- **Given passage**
++++++++++
Using stringent mathematical equations to ensure hyper-accuracy, these scribes copied the scriptures page by page, and every sheet was verified by an independent checker. Even the slightest imperfection resulted in the papyrus having to be tossed aside and reproduced. Doing this work day after day for years on end, one would become an expert in the Law of God, hence the appellation, “Lawyers.”
The First Round
This expert in the Law decided to get in the ring with Jesus in an attempt to discredit him. He launched his first, rather benign, salvo asking Jesus how he might obtain an inheritance of eternal life. Rather than answer the man, Jesus artfully turned his own question back on him. “You’re the expert in the Law. How do you read it?” And, of course, the scribe comes up with the right answer:
And he answered, “You shall love the Lord your God with all your heart and with all your soul and with all your strength and with all your mind, and your neighbor as yourself.”
– Luke 10:27, ESV
Jesus commended the man for his accuracy.
++++++++++
Can you echo, word for word, the part of the passage about the expert in the Law that opens with the words containing "The First Round" and closes with "for his accuracy."?

(Dataset excerpt)
++++++++++
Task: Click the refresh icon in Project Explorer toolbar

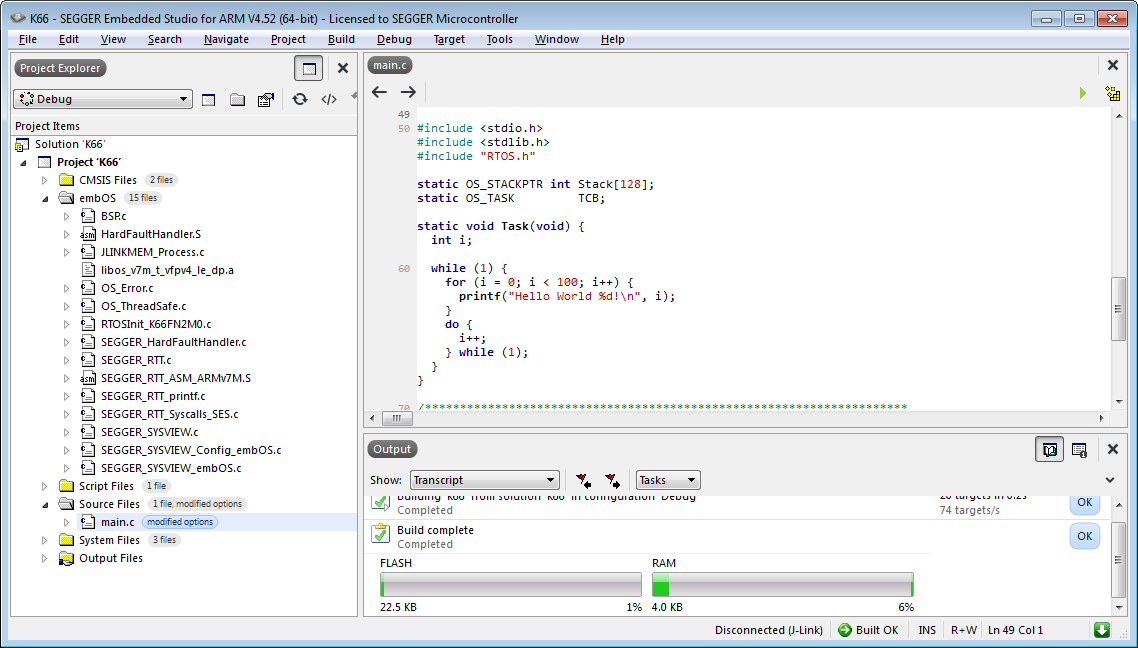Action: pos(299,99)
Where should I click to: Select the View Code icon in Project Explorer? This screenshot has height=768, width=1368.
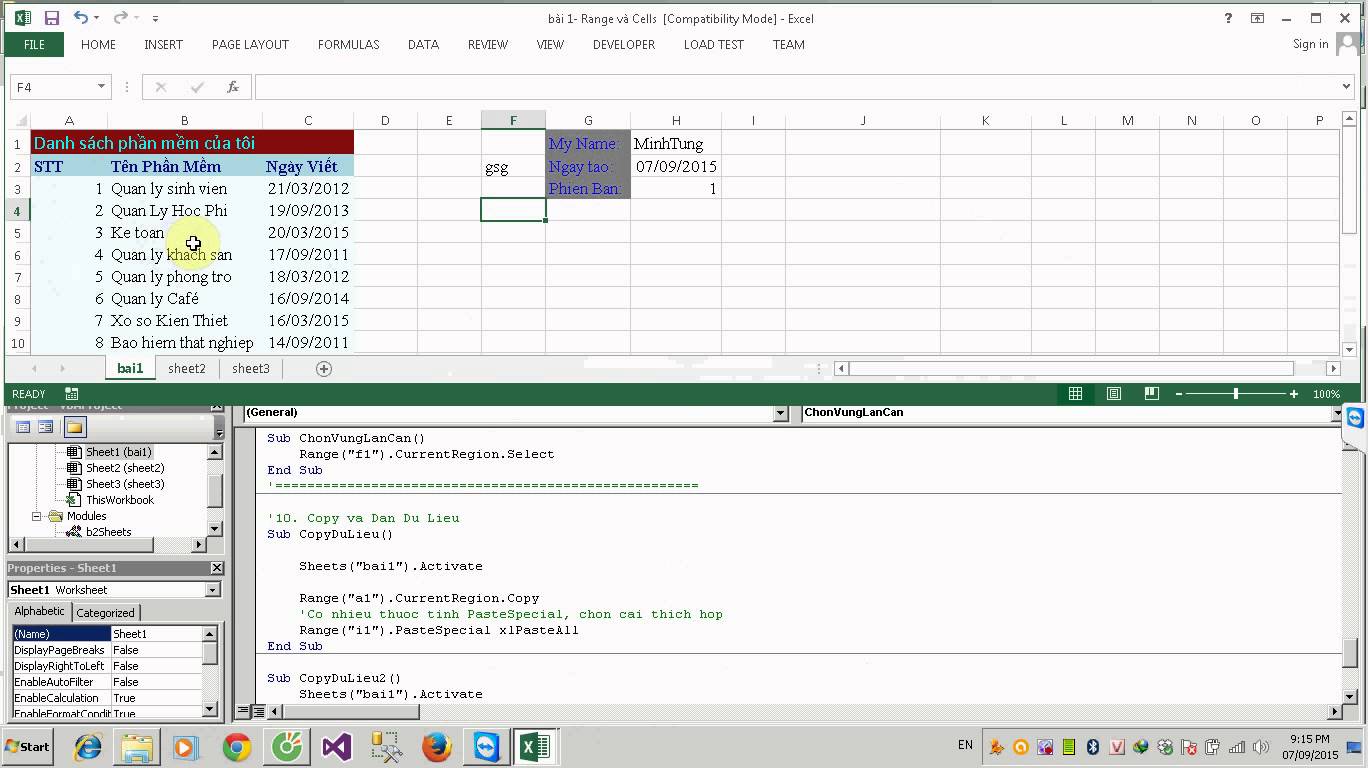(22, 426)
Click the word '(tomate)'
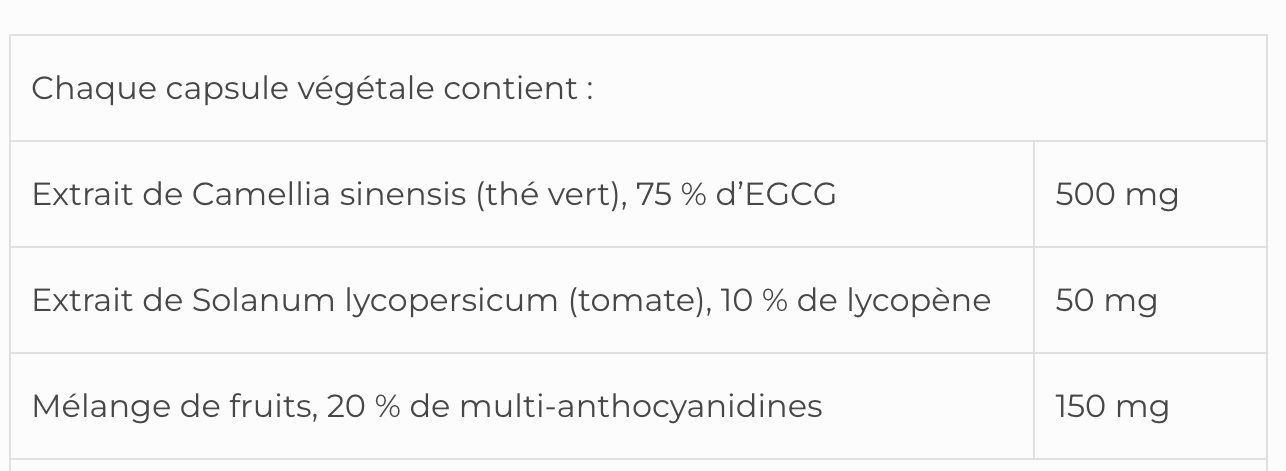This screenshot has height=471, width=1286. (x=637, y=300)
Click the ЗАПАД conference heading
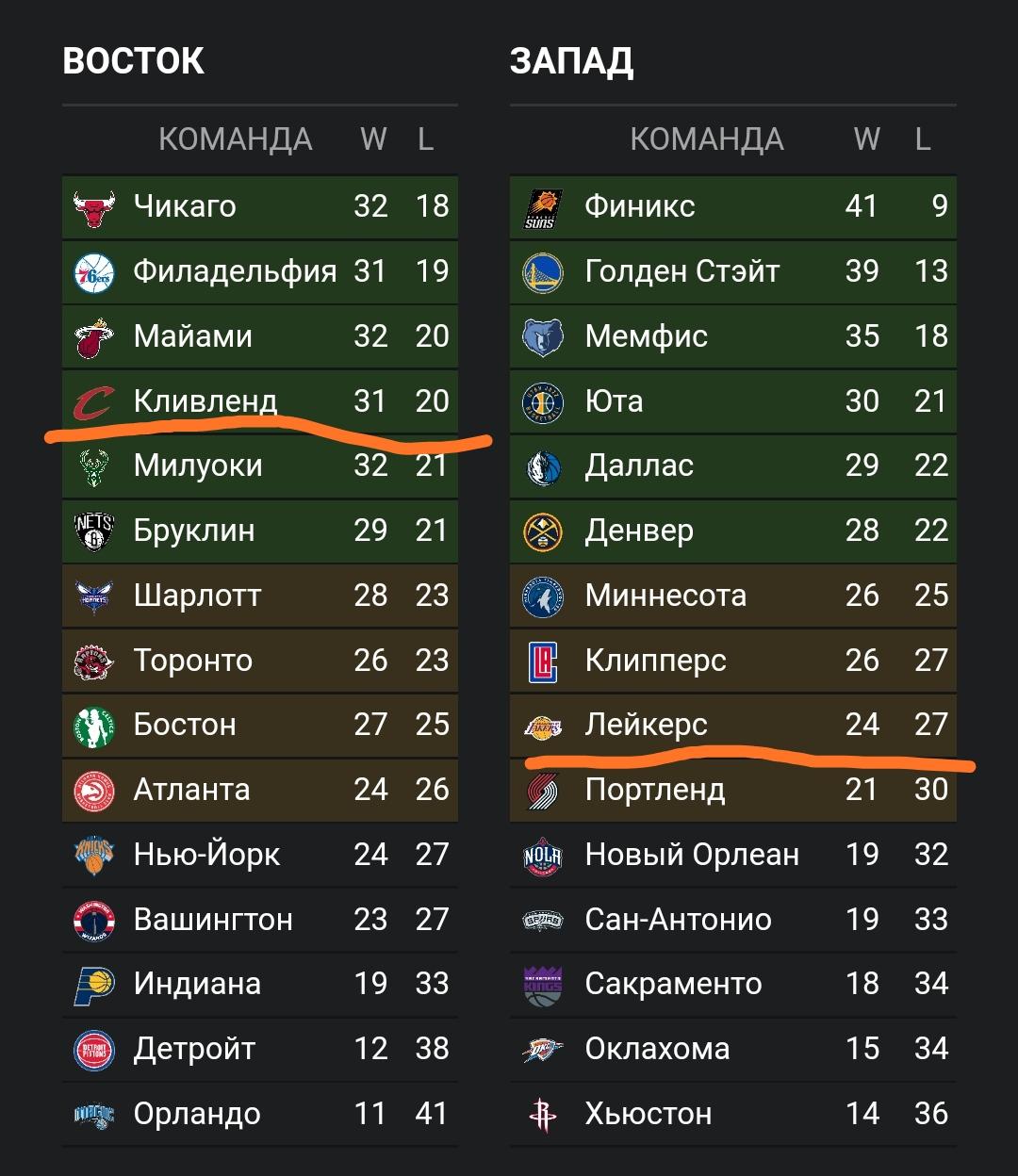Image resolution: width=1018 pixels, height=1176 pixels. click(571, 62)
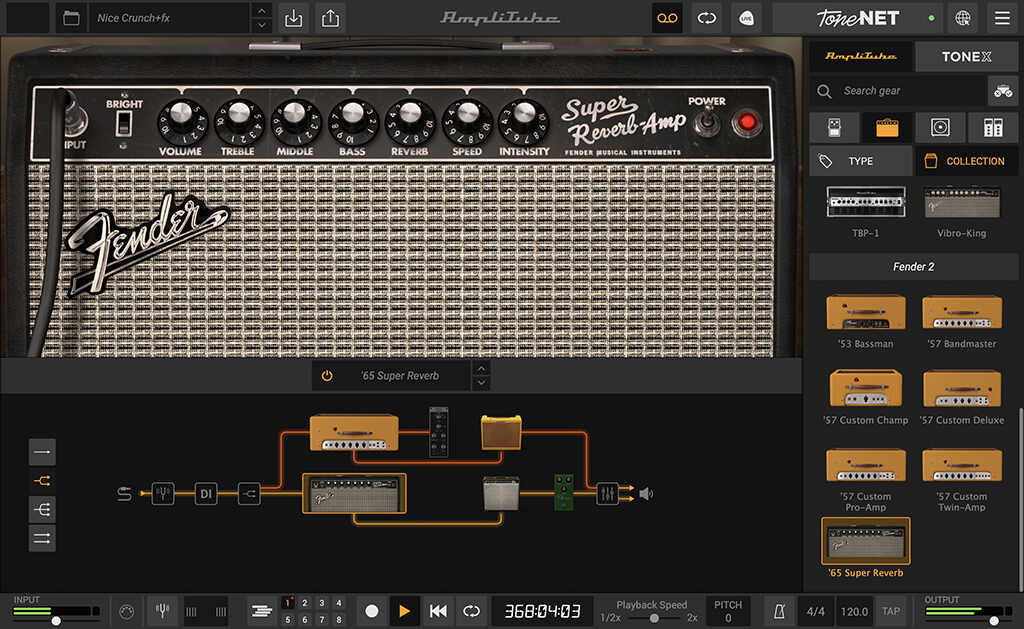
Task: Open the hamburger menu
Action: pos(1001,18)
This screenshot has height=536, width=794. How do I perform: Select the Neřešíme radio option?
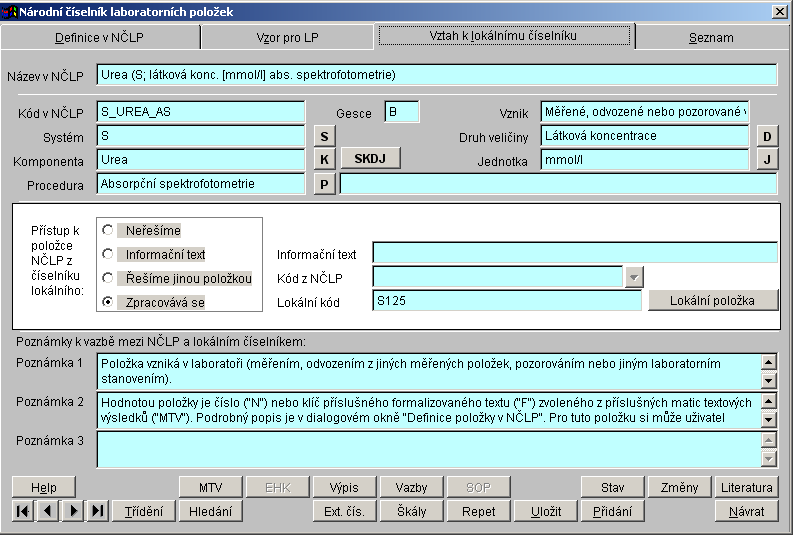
++++++++++
- **Response for this exercise**
The First Round
This expert in the Law decided to get in the ring with Jesus in an attempt to discredit him. He launched his first, rather benign, salvo asking Jesus how he might obtain an inheritance of eternal life. Rather than answer the man, Jesus artfully turned his own question back on him. “You’re the expert in the Law. How do you read it?” And, of course, the scribe comes up with the right answer:
And he answered, “You shall love the Lord your God with all your heart and with all your soul and with all your strength and with all your mind, and your neighbor as yourself.”
– Luke 10:27, ESV
Jesus commended the man for his accuracy.